**WORK TO BE COMPLETED:**
Reproduce all of the records below, swapping every "Instruction" for "Command" and leaving everything else unchanged.

**SUPPLIED MATERIAL:**
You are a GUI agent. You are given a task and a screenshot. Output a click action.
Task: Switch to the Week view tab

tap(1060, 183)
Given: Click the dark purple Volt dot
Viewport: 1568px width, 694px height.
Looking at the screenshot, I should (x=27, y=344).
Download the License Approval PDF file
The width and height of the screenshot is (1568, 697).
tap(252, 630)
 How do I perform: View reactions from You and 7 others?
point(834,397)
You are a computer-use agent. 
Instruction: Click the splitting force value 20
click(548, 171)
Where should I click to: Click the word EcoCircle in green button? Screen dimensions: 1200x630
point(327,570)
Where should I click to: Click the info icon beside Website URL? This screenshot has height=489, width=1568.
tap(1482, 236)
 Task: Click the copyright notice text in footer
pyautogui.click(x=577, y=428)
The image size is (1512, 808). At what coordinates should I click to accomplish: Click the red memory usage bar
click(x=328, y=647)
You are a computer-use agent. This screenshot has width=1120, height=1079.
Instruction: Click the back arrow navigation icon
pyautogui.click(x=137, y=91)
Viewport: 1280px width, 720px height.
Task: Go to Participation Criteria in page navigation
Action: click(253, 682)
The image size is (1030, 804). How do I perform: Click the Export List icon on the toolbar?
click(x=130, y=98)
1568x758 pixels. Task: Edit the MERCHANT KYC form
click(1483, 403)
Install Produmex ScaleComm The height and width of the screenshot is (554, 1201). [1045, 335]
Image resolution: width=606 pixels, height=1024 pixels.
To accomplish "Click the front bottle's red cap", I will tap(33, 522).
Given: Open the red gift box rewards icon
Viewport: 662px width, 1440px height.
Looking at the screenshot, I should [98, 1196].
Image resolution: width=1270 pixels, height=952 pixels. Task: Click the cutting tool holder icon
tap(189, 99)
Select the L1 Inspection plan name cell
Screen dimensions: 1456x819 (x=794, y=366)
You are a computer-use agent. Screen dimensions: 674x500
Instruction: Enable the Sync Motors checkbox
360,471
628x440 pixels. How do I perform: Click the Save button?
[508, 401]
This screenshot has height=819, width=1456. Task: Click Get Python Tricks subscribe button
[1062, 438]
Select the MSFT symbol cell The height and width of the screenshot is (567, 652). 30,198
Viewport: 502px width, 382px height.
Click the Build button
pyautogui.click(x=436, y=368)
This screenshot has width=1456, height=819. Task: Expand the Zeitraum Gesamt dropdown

**CORRECT RESPONSE:**
You are a GUI agent. You are given a task and a screenshot. Output a click action.
Task: Switch to the Week view tab

tap(1060, 183)
Given: Click the dark purple Volt dot
Viewport: 1568px width, 694px height.
Looking at the screenshot, I should (x=27, y=344).
Download the License Approval PDF file
The width and height of the screenshot is (1568, 697).
tap(252, 630)
 How do I perform: View reactions from You and 7 others?
point(834,397)
You are a computer-use agent. 
Command: Click the splitting force value 20
click(548, 171)
Where should I click to: Click the word EcoCircle in green button? Screen dimensions: 1200x630
point(327,570)
Where should I click to: Click the info icon beside Website URL? This screenshot has height=489, width=1568.
tap(1482, 236)
 Task: Click the copyright notice text in footer
pyautogui.click(x=577, y=428)
The image size is (1512, 808). At what coordinates should I click to accomplish: Click the red memory usage bar
click(x=328, y=647)
You are a computer-use agent. This screenshot has width=1120, height=1079.
Command: Click the back arrow navigation icon
pyautogui.click(x=137, y=91)
Viewport: 1280px width, 720px height.
Task: Go to Participation Criteria in page navigation
Action: click(253, 682)
The image size is (1030, 804). How do I perform: Click the Export List icon on the toolbar?
click(x=130, y=98)
1568x758 pixels. Task: Edit the MERCHANT KYC form
click(1483, 403)
Install Produmex ScaleComm The height and width of the screenshot is (554, 1201). [1045, 335]
Image resolution: width=606 pixels, height=1024 pixels.
To accomplish "Click the front bottle's red cap", I will tap(33, 522).
Given: Open the red gift box rewards icon
Viewport: 662px width, 1440px height.
Looking at the screenshot, I should [98, 1196].
Image resolution: width=1270 pixels, height=952 pixels. Task: Click the cutting tool holder icon
tap(189, 99)
Select the L1 Inspection plan name cell
Screen dimensions: 1456x819 (x=794, y=366)
You are a computer-use agent. Screen dimensions: 674x500
Command: Enable the Sync Motors checkbox
360,471
628x440 pixels. How do I perform: Click the Save button?
[508, 401]
This screenshot has height=819, width=1456. Task: Click Get Python Tricks subscribe button
[1062, 438]
Select the MSFT symbol cell The height and width of the screenshot is (567, 652). 30,198
Viewport: 502px width, 382px height.
Click the Build button
pyautogui.click(x=436, y=368)
This screenshot has width=1456, height=819. Task: Expand the Zeitraum Gesamt dropdown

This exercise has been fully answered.